--- GIVEN DATA ---

•••

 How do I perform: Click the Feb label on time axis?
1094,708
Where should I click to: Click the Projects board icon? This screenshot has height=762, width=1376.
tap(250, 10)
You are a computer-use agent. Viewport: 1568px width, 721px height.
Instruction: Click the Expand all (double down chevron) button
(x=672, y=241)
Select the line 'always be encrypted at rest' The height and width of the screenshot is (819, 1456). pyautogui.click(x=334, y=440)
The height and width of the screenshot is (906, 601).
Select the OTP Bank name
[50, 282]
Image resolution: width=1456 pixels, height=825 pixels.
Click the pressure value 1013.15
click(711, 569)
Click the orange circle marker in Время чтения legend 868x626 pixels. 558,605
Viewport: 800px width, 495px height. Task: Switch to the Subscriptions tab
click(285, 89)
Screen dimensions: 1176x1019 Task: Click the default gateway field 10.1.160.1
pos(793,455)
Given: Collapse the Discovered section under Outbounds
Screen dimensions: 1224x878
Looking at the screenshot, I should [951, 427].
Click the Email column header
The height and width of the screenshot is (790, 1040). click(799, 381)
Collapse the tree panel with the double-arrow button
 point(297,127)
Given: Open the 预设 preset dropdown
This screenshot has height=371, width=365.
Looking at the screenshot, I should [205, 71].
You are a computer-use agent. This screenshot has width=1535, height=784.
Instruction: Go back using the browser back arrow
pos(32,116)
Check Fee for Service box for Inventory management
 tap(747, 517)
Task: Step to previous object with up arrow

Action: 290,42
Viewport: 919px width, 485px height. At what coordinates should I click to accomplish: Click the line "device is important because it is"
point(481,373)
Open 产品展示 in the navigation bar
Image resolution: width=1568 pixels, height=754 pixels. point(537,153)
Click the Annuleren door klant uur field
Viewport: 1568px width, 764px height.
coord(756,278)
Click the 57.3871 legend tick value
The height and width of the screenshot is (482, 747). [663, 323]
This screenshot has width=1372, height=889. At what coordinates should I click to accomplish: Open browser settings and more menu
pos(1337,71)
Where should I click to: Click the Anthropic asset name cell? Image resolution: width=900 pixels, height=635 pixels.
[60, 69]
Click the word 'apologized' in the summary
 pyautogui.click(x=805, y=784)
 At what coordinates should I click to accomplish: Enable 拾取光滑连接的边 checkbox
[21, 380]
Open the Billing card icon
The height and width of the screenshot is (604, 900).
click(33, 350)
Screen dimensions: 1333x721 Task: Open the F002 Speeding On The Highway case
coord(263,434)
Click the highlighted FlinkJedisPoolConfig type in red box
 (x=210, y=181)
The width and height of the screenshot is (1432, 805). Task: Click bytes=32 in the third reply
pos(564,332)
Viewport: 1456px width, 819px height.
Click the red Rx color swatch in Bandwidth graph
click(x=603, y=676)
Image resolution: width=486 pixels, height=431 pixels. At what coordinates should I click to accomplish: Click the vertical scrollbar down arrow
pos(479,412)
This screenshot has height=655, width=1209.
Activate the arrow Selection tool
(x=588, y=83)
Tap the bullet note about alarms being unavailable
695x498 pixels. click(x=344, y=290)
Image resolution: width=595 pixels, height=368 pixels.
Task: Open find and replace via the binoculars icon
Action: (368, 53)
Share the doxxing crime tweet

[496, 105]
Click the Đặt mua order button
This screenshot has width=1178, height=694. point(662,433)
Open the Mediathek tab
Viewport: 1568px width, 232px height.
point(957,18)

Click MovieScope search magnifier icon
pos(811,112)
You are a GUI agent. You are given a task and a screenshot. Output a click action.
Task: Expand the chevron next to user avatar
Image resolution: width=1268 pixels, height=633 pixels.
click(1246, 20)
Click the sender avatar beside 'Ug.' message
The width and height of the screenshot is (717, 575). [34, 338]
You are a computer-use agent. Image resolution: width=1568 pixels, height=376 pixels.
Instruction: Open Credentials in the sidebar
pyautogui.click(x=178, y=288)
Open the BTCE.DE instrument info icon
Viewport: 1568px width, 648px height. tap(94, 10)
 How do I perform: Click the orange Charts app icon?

•••

--- WHAT IS REQUIRED ---
Quote the records above from their first line through the line containing "The height and width of the screenshot is (906, 601).", both ends included.

--- TASK RESPONSE ---
 How do I perform: Click the Feb label on time axis?
1094,708
Where should I click to: Click the Projects board icon? This screenshot has height=762, width=1376.
tap(250, 10)
You are a computer-use agent. Viewport: 1568px width, 721px height.
Instruction: Click the Expand all (double down chevron) button
(x=672, y=241)
Select the line 'always be encrypted at rest' The height and width of the screenshot is (819, 1456). pyautogui.click(x=334, y=440)
The height and width of the screenshot is (906, 601).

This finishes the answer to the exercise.